- Born: William Edwin Connor 1949 or 1950 (age 76–77)
- Education: Stanford University Santa Clara University University of Southern California
- Occupations: Chairman, CEO
- Known for: Car collector
- Spouse: Jacque Connor
- Children: 3 sons

= William E. Connor II =

American-born, Hong Kong-based businessman (born 1949)

William Edwin "Chip" Connor II (born 1949) is a Japanese-born Hong Kong–based American businessman and car collector.

==Early life==
Connor was born in 1949. His father, William E. Connor, started the eponymous William E. Connor & Associates in Japan in 1949 after the Second World War. According to Tatler, Connor "took over the family business in Tokyo in the mid-1980s", and moved the company's headquarters to Hong Kong in 1985.

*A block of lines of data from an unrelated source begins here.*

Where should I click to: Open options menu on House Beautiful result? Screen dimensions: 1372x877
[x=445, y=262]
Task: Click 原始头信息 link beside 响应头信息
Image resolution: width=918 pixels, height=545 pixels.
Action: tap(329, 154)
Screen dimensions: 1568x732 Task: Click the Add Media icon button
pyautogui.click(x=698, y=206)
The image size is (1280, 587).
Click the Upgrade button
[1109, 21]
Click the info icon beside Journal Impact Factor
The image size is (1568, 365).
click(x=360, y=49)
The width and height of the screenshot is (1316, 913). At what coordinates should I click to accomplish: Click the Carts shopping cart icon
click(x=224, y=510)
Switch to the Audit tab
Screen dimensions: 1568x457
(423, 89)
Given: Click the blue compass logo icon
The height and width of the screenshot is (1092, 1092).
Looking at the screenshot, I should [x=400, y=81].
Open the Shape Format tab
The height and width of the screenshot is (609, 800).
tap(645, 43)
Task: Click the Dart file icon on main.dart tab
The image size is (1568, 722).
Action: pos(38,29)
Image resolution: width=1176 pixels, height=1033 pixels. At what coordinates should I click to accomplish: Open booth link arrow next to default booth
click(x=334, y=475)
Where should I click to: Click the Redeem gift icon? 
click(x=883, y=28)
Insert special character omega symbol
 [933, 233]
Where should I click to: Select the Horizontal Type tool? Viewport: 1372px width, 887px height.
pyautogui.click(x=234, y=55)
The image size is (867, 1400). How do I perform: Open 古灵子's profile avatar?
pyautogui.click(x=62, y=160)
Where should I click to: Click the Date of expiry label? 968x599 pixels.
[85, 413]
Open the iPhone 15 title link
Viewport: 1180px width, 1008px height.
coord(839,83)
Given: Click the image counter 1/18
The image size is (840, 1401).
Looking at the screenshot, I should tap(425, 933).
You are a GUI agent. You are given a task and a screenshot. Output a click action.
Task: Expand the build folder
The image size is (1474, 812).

Connor has an MBA from the University of Southern California and a JD from the University of Santa Clara.

==Career==
Connor is the Chairman and CEO of William E. Connor and Associates. In 2013 Forbes estimated his net worth at US$1.03 billion; he had previously been ranked as high as 359 on the Forbes 400 in 2011.

==Personal life==
With his wife Jacque, he has three sons. Connor has a significant vintage car collection including a Ferrari 250 SWB and a 250 GTO and vintage Porsche and Alfa Romeos. Connor has competed in the Porsche Infineon Carrera Cup Asia and has provided Ferrari for the Le Mans 24 Hours race.